__Instrucción escrita__
Repite sin cambios el fragmento del texto sobre la búsqueda de la felicidad que va desde "Se le hace patente" hasta "que está haciendo.".

__Sección de texto__
↓

BUSCANDO LA FELICIDAD
por Francisco-Manuel Nácher
El hombre aspira a la felicidad permanente, que está seguro de que
existe y que intenta alcanzar a través del placer. Éste, sin embargo, es
fugaz, puntual, y nunca duradero, por lo menos el que proviene de causas
exteriores. Estudiemos el asunto con cierto detalle a continuación:
A.- Fijémonos en que la vida está, en realidad, compuesta de
adicciones, unas buenas y otras malas, que llamamos vicios. Pero
adicciones, al fin. El adicto se cree un ser libre que ”hace lo que
quiere con su cuerpo”. La realidad, si embargo, es muy otra porque,
precisamente, lo único que no es, es ser libre y, si bien puede sentirse feliz
en el momento de satisfacer su adicción, ésta lo tiene permanentemente
esclavizado. Así vemos que :
1.- El fumador ha de comprar el tabaco, tenga o no medios
para ello o tiempo y le apetezca o no.
Se siente mal cuando se abstiene.
Se desprecia íntimamente porque sabe que está minando su
salud y reduciendo su calidad de vida futura, si no su duración.
Se le hace patente su falta de voluntad para imponerse a su
vicio.
2.- El ludópata puede sentirse feliz mientras juega, pero
pronto se da cuenta de que ha dispuesto de un dinero que le hará falta
luego, a él o a los suyos, o que no era suyo, o que no podrá devolver. Y ya
no es feliz, con el desasosiego que todo ello le crea, más el permanente
tirón de la adicción que lo tiene esclavizado. Y la vergüenza ante sí mismo
por lo que está haciendo.
3.- El adicto al sexo puede tener momentos, - brevísimos –
de intensa felicidad, pero luego, pasados esos instantes, todo cambia y
vienen la indiferencia o las discusiones o el hastío o el alejamiento, para
volver a empezar y no lograr nunca sentirse plenamente satisfecho. Sólo le
cabe profundizar en su adicción, hasta llegar a la animalidad, a las
perversiones, quizás a la delincuencia... sin alcanzar nunca la plena
satisfacción a la que aspiraba.
4.- El drogadicto puede tener sus “vuelos” o su “resistencia
a prueba de cansancio” o lo que sea pero, pasados esos momentos, la droga
se cobra su precio y uno va perdiendo el dominio de sí mismo, las
energías, la lucidez, la ecuanimidad...y acaba en un submundo del que le
va a ser difícil salir.
5.- El poderoso - adicto al poder - puede sentirse
momentáneamente feliz, si alcanza cierta cota de él pero, enseguida se
dará cuenta de que:
- Sigue teniendo a alguien por encima, que coarta y limita ese
poder y, por tanto, le impide ser feliz permanentemente.

↑

__Filas__
↓

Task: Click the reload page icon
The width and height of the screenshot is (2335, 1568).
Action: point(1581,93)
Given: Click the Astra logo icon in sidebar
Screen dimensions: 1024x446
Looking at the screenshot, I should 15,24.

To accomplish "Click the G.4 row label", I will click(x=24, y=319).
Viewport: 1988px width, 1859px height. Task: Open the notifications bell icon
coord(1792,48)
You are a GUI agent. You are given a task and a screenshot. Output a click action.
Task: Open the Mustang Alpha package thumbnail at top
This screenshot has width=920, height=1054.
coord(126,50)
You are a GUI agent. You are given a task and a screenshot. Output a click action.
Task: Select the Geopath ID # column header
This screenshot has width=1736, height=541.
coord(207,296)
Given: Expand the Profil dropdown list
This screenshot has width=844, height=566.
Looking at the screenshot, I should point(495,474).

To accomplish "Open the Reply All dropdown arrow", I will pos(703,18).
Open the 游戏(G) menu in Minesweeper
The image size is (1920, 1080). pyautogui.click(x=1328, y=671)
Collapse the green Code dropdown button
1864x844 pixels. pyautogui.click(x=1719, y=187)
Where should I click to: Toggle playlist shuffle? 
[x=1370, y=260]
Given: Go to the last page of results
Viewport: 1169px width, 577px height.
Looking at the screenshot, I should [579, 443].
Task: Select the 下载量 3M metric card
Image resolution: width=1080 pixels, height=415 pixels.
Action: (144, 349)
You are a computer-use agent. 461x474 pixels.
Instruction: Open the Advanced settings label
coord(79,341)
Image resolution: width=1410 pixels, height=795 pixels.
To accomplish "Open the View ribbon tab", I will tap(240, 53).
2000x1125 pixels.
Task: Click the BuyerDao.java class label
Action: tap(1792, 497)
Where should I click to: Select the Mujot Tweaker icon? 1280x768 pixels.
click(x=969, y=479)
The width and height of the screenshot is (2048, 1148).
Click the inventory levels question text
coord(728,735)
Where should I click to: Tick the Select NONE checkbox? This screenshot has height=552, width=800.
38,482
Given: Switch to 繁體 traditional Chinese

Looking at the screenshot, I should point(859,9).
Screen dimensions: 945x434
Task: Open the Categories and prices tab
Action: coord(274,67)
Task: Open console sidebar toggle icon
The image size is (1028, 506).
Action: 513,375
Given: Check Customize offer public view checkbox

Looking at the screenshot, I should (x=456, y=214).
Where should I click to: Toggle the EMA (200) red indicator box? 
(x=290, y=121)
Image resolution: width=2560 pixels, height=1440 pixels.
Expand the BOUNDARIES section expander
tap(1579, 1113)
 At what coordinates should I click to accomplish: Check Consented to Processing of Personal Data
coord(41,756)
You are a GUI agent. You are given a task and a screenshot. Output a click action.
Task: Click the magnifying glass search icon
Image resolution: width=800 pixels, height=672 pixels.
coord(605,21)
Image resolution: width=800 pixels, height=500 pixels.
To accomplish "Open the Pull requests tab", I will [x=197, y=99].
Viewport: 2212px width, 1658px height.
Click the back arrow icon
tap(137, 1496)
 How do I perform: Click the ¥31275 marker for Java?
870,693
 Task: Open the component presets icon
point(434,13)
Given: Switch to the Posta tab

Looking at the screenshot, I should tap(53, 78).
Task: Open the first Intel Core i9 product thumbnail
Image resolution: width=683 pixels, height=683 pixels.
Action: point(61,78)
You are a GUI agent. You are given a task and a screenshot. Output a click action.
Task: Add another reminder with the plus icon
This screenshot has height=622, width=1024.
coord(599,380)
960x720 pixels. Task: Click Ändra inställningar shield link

↑

__Respuesta correcta__
Se le hace patente su falta de voluntad para imponerse a su
vicio.
2.- El ludópata puede sentirse feliz mientras juega, pero
pronto se da cuenta de que ha dispuesto de un dinero que le hará falta
luego, a él o a los suyos, o que no era suyo, o que no podrá devolver. Y ya
no es feliz, con el desasosiego que todo ello le crea, más el permanente
tirón de la adicción que lo tiene esclavizado. Y la vergüenza ante sí mismo
por lo que está haciendo.